» **Requests**
[A] Answer these questions from the Spark XPath post.
(i) What column name is given in the spark.createDataFrame call?
(ii) Which read option is set to True when the XML is loaded from a file?
(iii) Which XPath expression is passed to xpath in both selectExpr calls?
[B] Copy verbatim the part of the Spark XPath post starting at "I am trying to load" and ending at "</note>']],['value'])".

I am trying to load a xml file as string and then I want to do some xpath operation on it
Below Work
df=spark.createDataFrame([['<?xml version="1.0" encoding="UTF-8"?>\
<note>\
<to>Tove</to>\
<from>Jani</from>\
<heading>Reminder</heading>\
<body>Don\'t forget me this weekend!</body>\
</note>']],['value'])
df.printSchema()
df=df.selectExpr("xpath(value,'note/to/text()')")
Now I am trying to put the XML in a file and load it as text and then do similar operation on it
xml_file="\\path to the file,contents are exactly same as above example"
df=spark.read.option("wholetext", True).text(xml_file)
df=df.selectExpr('xpath(value,"note/to/text()")')
df.show()

» **Record excerpts**
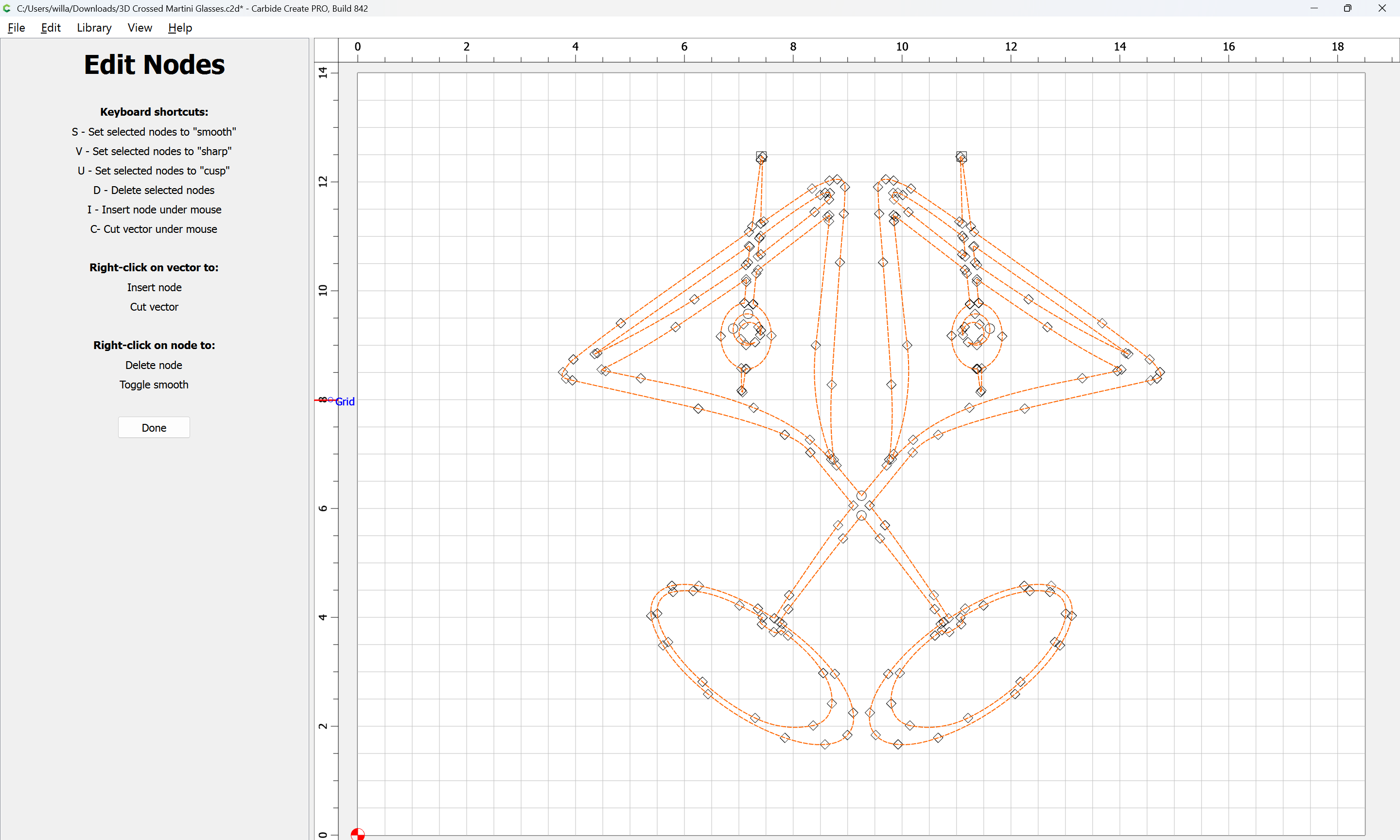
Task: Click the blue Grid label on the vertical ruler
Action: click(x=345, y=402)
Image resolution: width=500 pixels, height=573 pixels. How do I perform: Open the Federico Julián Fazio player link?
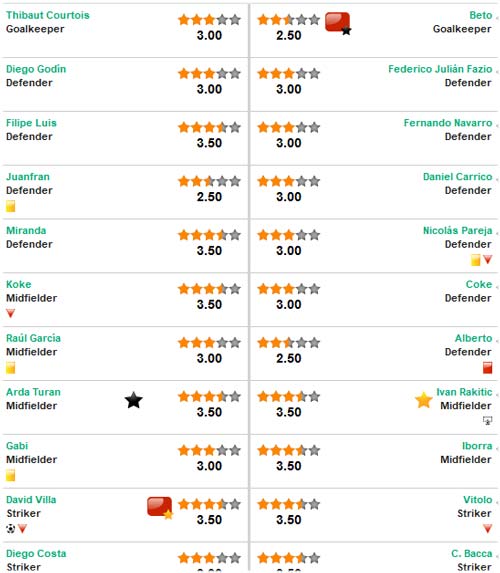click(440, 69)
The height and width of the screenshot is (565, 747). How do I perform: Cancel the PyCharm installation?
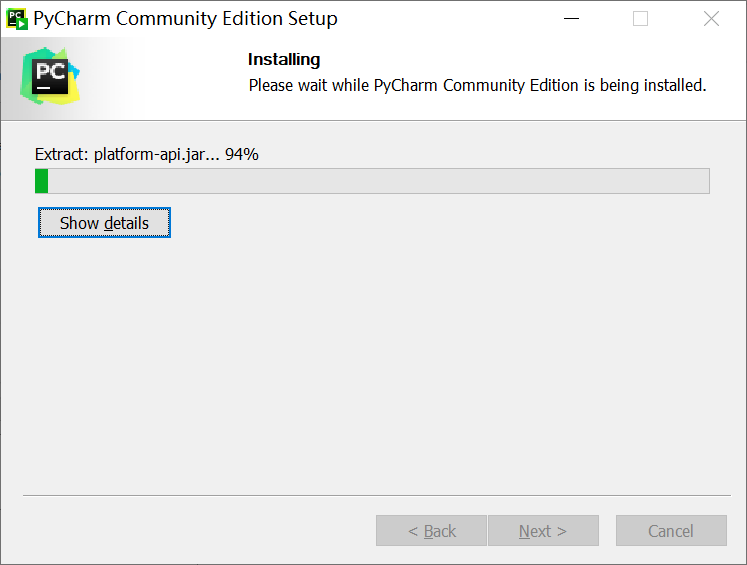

» **Solutions**
[A]
(i) value
(ii) wholetext
(iii) note/to/text()

[B]
I am trying to load a xml file as string and then I want to do some xpath operation on it
Below Work
df=spark.createDataFrame([['<?xml version="1.0" encoding="UTF-8"?>\
<note>\
<to>Tove</to>\
<from>Jani</from>\
<heading>Reminder</heading>\
<body>Don\'t forget me this weekend!</body>\
</note>']],['value'])